- Born: Robert L. Bernasconi 1950 (age 75–76)

Academic background
- Alma mater: University of Sussex (B.A., D. Phil.)
- Thesis: Heidegger's History of Being and Language (1982)

Academic work
- Era: 21st-century philosophy
- Region: Western philosophy
- School or tradition: Continental philosophy Deconstruction
- Institutions: Pennsylvania State University; University of Memphis; University of Essex; Sussex University;
- Main interests: Ontology Political philosophy Critical race theory

= Robert Bernasconi =

British philosopher

Robert L. Bernasconi (born 1950) is an American philosopher who is the Edwin Erle Sparks Professor of Philosophy at Pennsylvania State University. He is known as a reader of Martin Heidegger and Emmanuel Levinas, and for his work on the concept of race. He has also written on the history of philosophy. Bernasconi was the president of Hegel Society of America from 2012 to 2014.

== Career ==
Bernasconi received his doctorate from Sussex University. He taught at the University of Essex for thirteen years before taking up a position at the University of Memphis. In the fall of 2009, he moved from Memphis to the philosophy department at Pennsylvania State University. Bernasconi comes from an academic family and was born in Newcastle, United Kingdom. His brother John is the Director of Fine arts at the University of Hull. The family are of Italian background.

== Interests ==
In addition to extensive work on Heidegger and Levinas, Bernasconi has written on Immanuel Kant, Georg Wilhelm Friedrich Hegel, Hannah Arendt, Hans-Georg Gadamer, Jean-Paul Sartre, Frantz Fanon, Jacques Derrida, and numerous others.

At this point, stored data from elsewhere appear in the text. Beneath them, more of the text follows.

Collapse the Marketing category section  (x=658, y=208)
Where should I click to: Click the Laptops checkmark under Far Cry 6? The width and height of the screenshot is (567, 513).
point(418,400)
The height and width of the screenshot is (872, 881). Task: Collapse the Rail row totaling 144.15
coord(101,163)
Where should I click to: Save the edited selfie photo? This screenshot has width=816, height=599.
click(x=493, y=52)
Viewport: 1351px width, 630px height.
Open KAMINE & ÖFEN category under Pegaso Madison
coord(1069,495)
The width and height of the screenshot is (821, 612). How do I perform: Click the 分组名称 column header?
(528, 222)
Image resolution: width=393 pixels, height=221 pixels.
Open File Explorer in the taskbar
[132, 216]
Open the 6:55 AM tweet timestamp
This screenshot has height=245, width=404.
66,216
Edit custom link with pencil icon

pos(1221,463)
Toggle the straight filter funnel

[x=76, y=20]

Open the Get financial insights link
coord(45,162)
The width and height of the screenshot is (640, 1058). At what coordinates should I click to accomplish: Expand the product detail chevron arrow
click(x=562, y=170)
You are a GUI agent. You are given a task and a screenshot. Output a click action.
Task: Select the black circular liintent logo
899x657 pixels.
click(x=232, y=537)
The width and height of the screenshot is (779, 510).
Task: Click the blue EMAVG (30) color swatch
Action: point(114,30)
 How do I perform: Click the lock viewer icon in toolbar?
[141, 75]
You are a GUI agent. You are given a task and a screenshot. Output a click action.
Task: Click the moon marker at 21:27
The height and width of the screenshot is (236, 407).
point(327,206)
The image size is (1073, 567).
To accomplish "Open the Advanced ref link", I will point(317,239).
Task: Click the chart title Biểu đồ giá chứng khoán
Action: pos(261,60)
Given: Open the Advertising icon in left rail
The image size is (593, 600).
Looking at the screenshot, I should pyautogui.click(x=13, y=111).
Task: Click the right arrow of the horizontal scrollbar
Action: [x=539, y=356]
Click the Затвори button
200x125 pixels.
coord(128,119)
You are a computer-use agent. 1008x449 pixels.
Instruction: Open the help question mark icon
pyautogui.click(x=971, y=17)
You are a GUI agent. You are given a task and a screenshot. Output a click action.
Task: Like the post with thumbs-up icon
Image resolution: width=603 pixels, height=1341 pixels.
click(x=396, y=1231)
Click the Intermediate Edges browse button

In the early 1990s Bernasconi began to develop an interest in the concepts of race and racism, particularly in relation to the history of philosophy. In addition to writing many articles on race, racism, slavery, African philosophy and related topics, he has also edited and published primary material relating to these themes.

== Bibliography ==
===Books authored===
- Critical Philosophy of Race: Essays (Oxford: Oxford University Press, 2022).
- How to Read Sartre (New York: W. W. Norton, 2007).
- Heidegger in Question: The Art of Existing (Atlantic Highlands: Humanities Press, 1993).
- The Question of Language in Heidegger's History of Being (Atlantic Highlands: Humanities Press, 1985).

===Books edited===
- Race, Hybridity, and Miscegenation (Bristol: Thoemmes, 2005). With Kristie Dotson.
- Race and Anthropology (Bristol: Thoemmes, 2003).
- Race and Racism in Continental Philosophy (Bloomington: Indiana University Press, 2003). With Sybol Cook.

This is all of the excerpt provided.